Hillcrest High students might be able to wear an anti-tobacco T-shirt to school.
But add the word "queer," a cigarette cartoon and a double entendre message, and they'll find trouble.
That's what a few students found when they sported "Queers Kick Ash" T-shirts, reflecting an anti-tobacco campaign sponsored by the GLBT (gay, lesbian, bisexual, transgender) Community Center of Utah.
Tuesday morning, about two dozen rallied outside the school for the right to wear the shirt, which they — and American Civil Liberties Union — say is a free-speech issue. They also don't want administrators to make good on threats to abolish the after-school gay-straight alliance over the flap.
"The shirts are obviously anti-tobacco," said Melinda "bob" Maureen, director of youth programs for the center. "This is one more time the school is saying, you're not allowed to be you."
Last week, a handful of students wore the shirts, intended in a hip, thought-provoking way to prevent gay teens from turning to smoking. The GLBT center says tobacco use is a bigger problem in the gay community than it is among heterosexuals.
But Hillcrest Principal Linda Sandstrom said the slogan is inappropriate.
District policy bars clothes containing "advertising, promotions and likeness of tobacco, alcohol, or drugs or which are contrary to the educational mission" and "crude, vulgar, profane, violent, or sexually suggestive" messages.

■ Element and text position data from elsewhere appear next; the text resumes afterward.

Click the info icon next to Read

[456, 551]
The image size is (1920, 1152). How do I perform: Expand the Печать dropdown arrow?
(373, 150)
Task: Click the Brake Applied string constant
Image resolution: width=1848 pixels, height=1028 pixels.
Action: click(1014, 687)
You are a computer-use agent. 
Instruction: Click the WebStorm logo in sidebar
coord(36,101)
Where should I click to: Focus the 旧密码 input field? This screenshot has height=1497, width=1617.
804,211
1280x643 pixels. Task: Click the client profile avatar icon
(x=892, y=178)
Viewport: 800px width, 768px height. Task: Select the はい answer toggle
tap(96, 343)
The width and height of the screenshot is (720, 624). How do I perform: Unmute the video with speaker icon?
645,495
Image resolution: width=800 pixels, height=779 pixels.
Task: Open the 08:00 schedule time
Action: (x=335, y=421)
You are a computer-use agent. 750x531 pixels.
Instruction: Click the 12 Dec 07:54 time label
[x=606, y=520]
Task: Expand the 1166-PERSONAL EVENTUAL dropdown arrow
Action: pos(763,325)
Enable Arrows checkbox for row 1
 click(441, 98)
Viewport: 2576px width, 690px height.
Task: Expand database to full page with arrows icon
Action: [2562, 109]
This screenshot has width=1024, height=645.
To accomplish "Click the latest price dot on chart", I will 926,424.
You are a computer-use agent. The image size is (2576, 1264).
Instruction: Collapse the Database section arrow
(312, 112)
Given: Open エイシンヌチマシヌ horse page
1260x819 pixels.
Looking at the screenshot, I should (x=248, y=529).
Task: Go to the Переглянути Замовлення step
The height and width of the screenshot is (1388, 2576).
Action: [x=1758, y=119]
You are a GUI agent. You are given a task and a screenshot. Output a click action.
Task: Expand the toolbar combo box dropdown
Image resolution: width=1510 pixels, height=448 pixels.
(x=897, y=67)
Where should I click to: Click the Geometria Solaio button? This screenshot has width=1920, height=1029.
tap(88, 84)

Sandstrom believes the cigarette, "kick ash" double entendre, and word "queer," which some students have complained about being called, fits the definition.
Students wearing the shirts were told to change or go home, Sandstrom said. Three students were suspended for refusing to comply.
Early Tuesday, students drove home their point by rallying at a school parking entrance. They wore the T-shirts and carried signs urging them to love, not hate, then went to school for classtime, Maureen said.
The ACLU followed up with a letter, demanding school officials reverse the suspensions and shirt ruling.
"The Supreme Court has firmly established that students have a constitutional right to political speech and expression, and when 'Queer Eye for the Straight Guy' is one of the most popular programs on television and universities all over the country have queer theory and queer studies programs, there's no doubt that it's a commonly-used political term," Tamara Lange, staff attorney with the ACLU's national Lesbian and Gay Rights Project, said in a prepared statement.
The ACLU also decried an assistant principal's alleged threat to halt the after-school gay-straight alliance over the flap. ACLU-Utah staff attorney Margaret Plane says the alliance has nothing to do with the T-shirts, and wants to work with the school.
Sandstrom had not read the letter Tuesday afternoon. She also said she didn't know what an assistant principal told the students, but that she never threatened to shut down the gay-straight alliance.
"This is about shirts as far as I'm concerned," Sandstrom said. "This morning was a little disruptive" in that some students were late for class. "This is an educational institution, and I don't want them involved in anything that's going to jeopardize that."